[llvm] [AArch64, ELF] Allow implicit $d/$x at section beginning (PR #99718)

Mon Aug 12 22:51:48 PDT 2024

MaskRay wrote:

> Some thoughts after thinking about this on the weekend and talking to some colleagues.
> 
> Apologies for the length of the response, a brief summary:
> 
> * I think this could be a useful option if projects build all their objects with it enabled. Would be good to know from potential users that they would enable this option in this review? So far I think it is only me that has commented.
> * My main concern is binary distribution of objects with it enabled, and what future choices this might rule out.
> * I'm still nervous about trailing mapping symbols, particularly with `-fsanitize=undefined` or `-fsanitize=kcfi`.
> * Can we alleviate these concerns by marking object files that use this mapping symbol convention. That way we could fix them up later if needed.
> * Is there an alternative way to do link-time culling of mapping symbols that runs faster?
> 
> In more detail.
> 
> The pragmatist in me says that this is a useful (possibly llvm only [1]) option for people with large builds to enable an alternative mapping symbol definition than the ABI and accept the consequences of that as well as the benefits.

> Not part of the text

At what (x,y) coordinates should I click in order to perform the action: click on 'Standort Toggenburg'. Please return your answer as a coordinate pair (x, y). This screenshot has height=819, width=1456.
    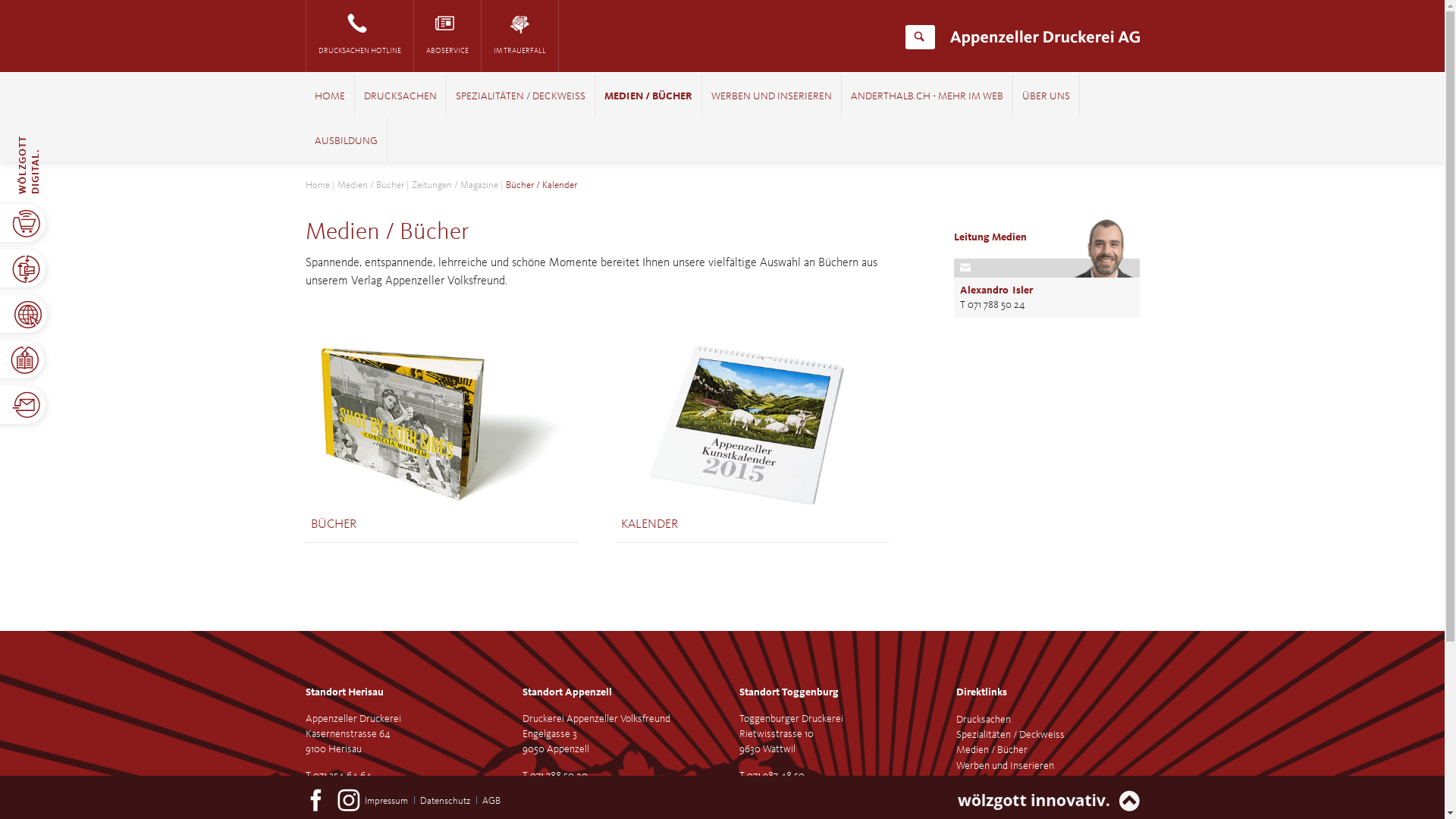
    Looking at the image, I should click on (788, 692).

The idealist in me says that if this propagates out into binary distributions across multiple projects then we may have incompatibilities with GNU and while there are no plans to add one, it may rule out something like a second instruction set (like Morello or Thumb [2]). [1] the comments on the binutils mailing list don't look enthusiastic. [2] We can't know which instruction set is implicit.

Thanks for the comprehensive summary. I concur with your analysis, including the subsequent points. I believe some users, like mine, are willing to accept the consequences.

> A colleague working on Bolt mentioned that there could be a case for more mapping symbols to help binary analysis, this implies that there could be more mapping symbol density options than just optimize and default. He also mentioned that recording the mapping symbol level choice in the ELF file (mechanism TBD) might be a way around the future compatibility problem, and could extend to the additional mapping symbol cases. Does recording the use of the alternative mapping symbol mechanism appeal at all?
> 
> I'm still nervous about adding trailing `$x`. I had thought that AArch64 executable sections with a leading `$d` would be very rare, but I had forgotten about `-fsanitize=kcfi` and `-fsanitize=undefined`. These all lead with a `$d`. This makes collisions between trailing `$x` and `$d` more likely than I'd first thought.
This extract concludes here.